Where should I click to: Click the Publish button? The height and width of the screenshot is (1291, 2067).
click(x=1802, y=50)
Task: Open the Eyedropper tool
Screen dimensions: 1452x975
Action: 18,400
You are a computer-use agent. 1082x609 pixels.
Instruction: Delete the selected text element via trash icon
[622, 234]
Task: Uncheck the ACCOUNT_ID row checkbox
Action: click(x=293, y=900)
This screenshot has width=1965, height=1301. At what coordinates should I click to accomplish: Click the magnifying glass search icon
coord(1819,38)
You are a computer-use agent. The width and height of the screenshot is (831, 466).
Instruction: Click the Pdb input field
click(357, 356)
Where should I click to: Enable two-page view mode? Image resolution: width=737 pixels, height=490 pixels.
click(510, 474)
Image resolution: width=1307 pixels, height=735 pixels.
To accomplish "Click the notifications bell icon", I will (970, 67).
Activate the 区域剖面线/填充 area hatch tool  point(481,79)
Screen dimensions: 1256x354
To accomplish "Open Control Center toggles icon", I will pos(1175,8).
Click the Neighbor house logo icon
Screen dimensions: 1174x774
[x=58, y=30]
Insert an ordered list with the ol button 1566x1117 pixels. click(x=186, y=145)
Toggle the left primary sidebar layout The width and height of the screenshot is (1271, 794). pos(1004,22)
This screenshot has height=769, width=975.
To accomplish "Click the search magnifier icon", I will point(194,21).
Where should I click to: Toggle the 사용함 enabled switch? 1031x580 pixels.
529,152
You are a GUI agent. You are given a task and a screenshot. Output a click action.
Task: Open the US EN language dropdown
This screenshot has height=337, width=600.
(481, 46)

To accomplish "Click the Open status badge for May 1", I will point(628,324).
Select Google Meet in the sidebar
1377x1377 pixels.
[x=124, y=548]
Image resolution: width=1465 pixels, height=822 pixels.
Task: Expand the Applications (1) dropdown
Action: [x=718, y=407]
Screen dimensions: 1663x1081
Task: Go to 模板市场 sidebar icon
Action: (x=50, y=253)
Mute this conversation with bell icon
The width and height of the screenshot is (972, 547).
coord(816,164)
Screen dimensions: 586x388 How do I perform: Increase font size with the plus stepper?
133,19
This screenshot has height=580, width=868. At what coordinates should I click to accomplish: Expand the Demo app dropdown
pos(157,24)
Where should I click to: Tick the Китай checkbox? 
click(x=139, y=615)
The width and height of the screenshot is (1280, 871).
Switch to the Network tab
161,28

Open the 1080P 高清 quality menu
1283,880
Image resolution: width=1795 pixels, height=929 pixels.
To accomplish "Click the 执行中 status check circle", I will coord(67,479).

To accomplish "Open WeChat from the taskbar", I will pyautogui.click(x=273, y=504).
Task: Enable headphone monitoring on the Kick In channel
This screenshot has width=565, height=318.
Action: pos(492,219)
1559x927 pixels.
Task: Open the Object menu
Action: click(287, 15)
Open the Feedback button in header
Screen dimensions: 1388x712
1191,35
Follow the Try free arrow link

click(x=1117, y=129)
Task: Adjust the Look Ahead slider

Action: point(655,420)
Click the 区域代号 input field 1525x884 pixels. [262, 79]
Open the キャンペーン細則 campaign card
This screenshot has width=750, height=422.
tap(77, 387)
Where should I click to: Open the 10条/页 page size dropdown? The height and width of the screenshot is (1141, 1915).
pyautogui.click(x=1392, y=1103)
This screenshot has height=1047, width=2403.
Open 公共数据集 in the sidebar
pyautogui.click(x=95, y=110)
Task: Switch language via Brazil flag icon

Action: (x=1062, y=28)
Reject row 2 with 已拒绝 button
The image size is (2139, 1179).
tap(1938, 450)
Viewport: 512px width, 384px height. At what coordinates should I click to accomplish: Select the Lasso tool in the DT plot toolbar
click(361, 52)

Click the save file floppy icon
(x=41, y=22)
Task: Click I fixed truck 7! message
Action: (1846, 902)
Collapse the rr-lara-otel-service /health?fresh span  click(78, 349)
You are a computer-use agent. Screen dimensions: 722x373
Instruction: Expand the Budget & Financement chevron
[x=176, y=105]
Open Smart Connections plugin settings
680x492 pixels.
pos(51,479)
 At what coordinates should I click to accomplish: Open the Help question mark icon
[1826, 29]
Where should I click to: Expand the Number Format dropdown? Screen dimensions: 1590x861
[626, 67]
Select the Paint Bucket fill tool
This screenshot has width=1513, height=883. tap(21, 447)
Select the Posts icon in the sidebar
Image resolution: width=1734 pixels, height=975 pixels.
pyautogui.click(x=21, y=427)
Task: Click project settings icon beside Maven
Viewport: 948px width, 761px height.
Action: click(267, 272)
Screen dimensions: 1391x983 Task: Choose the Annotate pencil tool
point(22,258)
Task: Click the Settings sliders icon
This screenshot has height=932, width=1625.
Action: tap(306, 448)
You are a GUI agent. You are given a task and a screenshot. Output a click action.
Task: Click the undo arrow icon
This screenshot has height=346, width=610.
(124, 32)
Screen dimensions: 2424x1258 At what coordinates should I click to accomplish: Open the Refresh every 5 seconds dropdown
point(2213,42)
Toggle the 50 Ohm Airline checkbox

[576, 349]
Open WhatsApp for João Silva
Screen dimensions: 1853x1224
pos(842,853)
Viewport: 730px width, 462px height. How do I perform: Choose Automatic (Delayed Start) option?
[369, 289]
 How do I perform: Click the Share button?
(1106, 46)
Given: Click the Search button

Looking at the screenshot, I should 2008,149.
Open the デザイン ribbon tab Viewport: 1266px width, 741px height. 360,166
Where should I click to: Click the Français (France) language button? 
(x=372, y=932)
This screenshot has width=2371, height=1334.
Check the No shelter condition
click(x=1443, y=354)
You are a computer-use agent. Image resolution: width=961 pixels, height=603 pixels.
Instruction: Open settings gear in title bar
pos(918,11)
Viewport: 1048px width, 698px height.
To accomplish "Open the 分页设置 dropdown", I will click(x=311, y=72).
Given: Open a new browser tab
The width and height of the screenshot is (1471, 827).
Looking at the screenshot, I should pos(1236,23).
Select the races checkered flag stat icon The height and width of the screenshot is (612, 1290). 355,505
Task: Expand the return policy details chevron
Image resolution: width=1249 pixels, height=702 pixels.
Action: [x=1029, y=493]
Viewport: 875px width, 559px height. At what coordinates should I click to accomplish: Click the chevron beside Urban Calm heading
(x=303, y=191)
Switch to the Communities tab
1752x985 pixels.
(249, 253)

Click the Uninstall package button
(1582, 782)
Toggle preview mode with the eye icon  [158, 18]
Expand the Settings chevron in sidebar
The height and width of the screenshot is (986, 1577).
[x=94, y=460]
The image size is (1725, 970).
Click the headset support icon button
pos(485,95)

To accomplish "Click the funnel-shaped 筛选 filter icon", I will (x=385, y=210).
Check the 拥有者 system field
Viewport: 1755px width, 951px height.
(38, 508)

* * * * * * * * *

→ **Task to complete**
An exact written copy of every entry is the required answer.

→ **Response to the exercise**
Where should I click to: Click the Publish button? The height and width of the screenshot is (1291, 2067).
click(x=1802, y=50)
Task: Open the Eyedropper tool
Screen dimensions: 1452x975
Action: 18,400
You are a computer-use agent. 1082x609 pixels.
Instruction: Delete the selected text element via trash icon
[622, 234]
Task: Uncheck the ACCOUNT_ID row checkbox
Action: click(x=293, y=900)
This screenshot has width=1965, height=1301. At what coordinates should I click to accomplish: Click the magnifying glass search icon
coord(1819,38)
You are a computer-use agent. The width and height of the screenshot is (831, 466).
Instruction: Click the Pdb input field
click(357, 356)
Where should I click to: Enable two-page view mode? Image resolution: width=737 pixels, height=490 pixels.
click(510, 474)
Image resolution: width=1307 pixels, height=735 pixels.
To accomplish "Click the notifications bell icon", I will (970, 67).
Activate the 区域剖面线/填充 area hatch tool  point(481,79)
Screen dimensions: 1256x354
To accomplish "Open Control Center toggles icon", I will pos(1175,8).
Click the Neighbor house logo icon
Screen dimensions: 1174x774
[x=58, y=30]
Insert an ordered list with the ol button 1566x1117 pixels. click(x=186, y=145)
Toggle the left primary sidebar layout The width and height of the screenshot is (1271, 794). pos(1004,22)
This screenshot has height=769, width=975.
To accomplish "Click the search magnifier icon", I will point(194,21).
Where should I click to: Toggle the 사용함 enabled switch? 1031x580 pixels.
529,152
You are a GUI agent. You are given a task and a screenshot. Output a click action.
Task: Open the US EN language dropdown
This screenshot has height=337, width=600.
(481, 46)

To accomplish "Click the Open status badge for May 1", I will point(628,324).
Select Google Meet in the sidebar
1377x1377 pixels.
[x=124, y=548]
Image resolution: width=1465 pixels, height=822 pixels.
Task: Expand the Applications (1) dropdown
Action: [x=718, y=407]
Screen dimensions: 1663x1081
Task: Go to 模板市场 sidebar icon
Action: (x=50, y=253)
Mute this conversation with bell icon
The width and height of the screenshot is (972, 547).
coord(816,164)
Screen dimensions: 586x388 How do I perform: Increase font size with the plus stepper?
133,19
This screenshot has height=580, width=868. At what coordinates should I click to accomplish: Expand the Demo app dropdown
pos(157,24)
Where should I click to: Tick the Китай checkbox? 
click(x=139, y=615)
The width and height of the screenshot is (1280, 871).
Switch to the Network tab
161,28

Open the 1080P 高清 quality menu
1283,880
Image resolution: width=1795 pixels, height=929 pixels.
To accomplish "Click the 执行中 status check circle", I will coord(67,479).

To accomplish "Open WeChat from the taskbar", I will pyautogui.click(x=273, y=504).
Task: Enable headphone monitoring on the Kick In channel
This screenshot has width=565, height=318.
Action: pos(492,219)
1559x927 pixels.
Task: Open the Object menu
Action: click(287, 15)
Open the Feedback button in header
Screen dimensions: 1388x712
1191,35
Follow the Try free arrow link

click(x=1117, y=129)
Task: Adjust the Look Ahead slider

Action: point(655,420)
Click the 区域代号 input field 1525x884 pixels. [262, 79]
Open the キャンペーン細則 campaign card
This screenshot has width=750, height=422.
tap(77, 387)
Where should I click to: Open the 10条/页 page size dropdown? The height and width of the screenshot is (1141, 1915).
pyautogui.click(x=1392, y=1103)
This screenshot has height=1047, width=2403.
Open 公共数据集 in the sidebar
pyautogui.click(x=95, y=110)
Task: Switch language via Brazil flag icon

Action: (x=1062, y=28)
Reject row 2 with 已拒绝 button
The image size is (2139, 1179).
tap(1938, 450)
Viewport: 512px width, 384px height. At what coordinates should I click to accomplish: Select the Lasso tool in the DT plot toolbar
click(361, 52)

Click the save file floppy icon
(x=41, y=22)
Task: Click I fixed truck 7! message
Action: (1846, 902)
Collapse the rr-lara-otel-service /health?fresh span  click(78, 349)
You are a computer-use agent. Screen dimensions: 722x373
Instruction: Expand the Budget & Financement chevron
[x=176, y=105]
Open Smart Connections plugin settings
680x492 pixels.
pos(51,479)
 At what coordinates should I click to accomplish: Open the Help question mark icon
[1826, 29]
Where should I click to: Expand the Number Format dropdown? Screen dimensions: 1590x861
[626, 67]
Select the Paint Bucket fill tool
This screenshot has width=1513, height=883. tap(21, 447)
Select the Posts icon in the sidebar
Image resolution: width=1734 pixels, height=975 pixels.
pyautogui.click(x=21, y=427)
Task: Click project settings icon beside Maven
Viewport: 948px width, 761px height.
Action: click(267, 272)
Screen dimensions: 1391x983 Task: Choose the Annotate pencil tool
point(22,258)
Task: Click the Settings sliders icon
This screenshot has height=932, width=1625.
Action: tap(306, 448)
You are a GUI agent. You are given a task and a screenshot. Output a click action.
Task: Click the undo arrow icon
This screenshot has height=346, width=610.
(124, 32)
Screen dimensions: 2424x1258 At what coordinates should I click to accomplish: Open the Refresh every 5 seconds dropdown
point(2213,42)
Toggle the 50 Ohm Airline checkbox

[576, 349]
Open WhatsApp for João Silva
Screen dimensions: 1853x1224
pos(842,853)
Viewport: 730px width, 462px height. How do I perform: Choose Automatic (Delayed Start) option?
[369, 289]
 How do I perform: Click the Share button?
(1106, 46)
Given: Click the Search button

Looking at the screenshot, I should 2008,149.
Open the デザイン ribbon tab Viewport: 1266px width, 741px height. 360,166
Where should I click to: Click the Français (France) language button? 
(x=372, y=932)
This screenshot has width=2371, height=1334.
Check the No shelter condition
click(x=1443, y=354)
You are a computer-use agent. Image resolution: width=961 pixels, height=603 pixels.
Instruction: Open settings gear in title bar
pos(918,11)
Viewport: 1048px width, 698px height.
To accomplish "Open the 分页设置 dropdown", I will click(x=311, y=72).
Given: Open a new browser tab
The width and height of the screenshot is (1471, 827).
Looking at the screenshot, I should pos(1236,23).
Select the races checkered flag stat icon The height and width of the screenshot is (612, 1290). 355,505
Task: Expand the return policy details chevron
Image resolution: width=1249 pixels, height=702 pixels.
Action: [x=1029, y=493]
Viewport: 875px width, 559px height. At what coordinates should I click to accomplish: Click the chevron beside Urban Calm heading
(x=303, y=191)
Switch to the Communities tab
1752x985 pixels.
(249, 253)

Click the Uninstall package button
(1582, 782)
Toggle preview mode with the eye icon  [158, 18]
Expand the Settings chevron in sidebar
The height and width of the screenshot is (986, 1577).
[x=94, y=460]
The image size is (1725, 970).
Click the headset support icon button
pos(485,95)

To accomplish "Click the funnel-shaped 筛选 filter icon", I will (x=385, y=210).
Check the 拥有者 system field
Viewport: 1755px width, 951px height.
(38, 508)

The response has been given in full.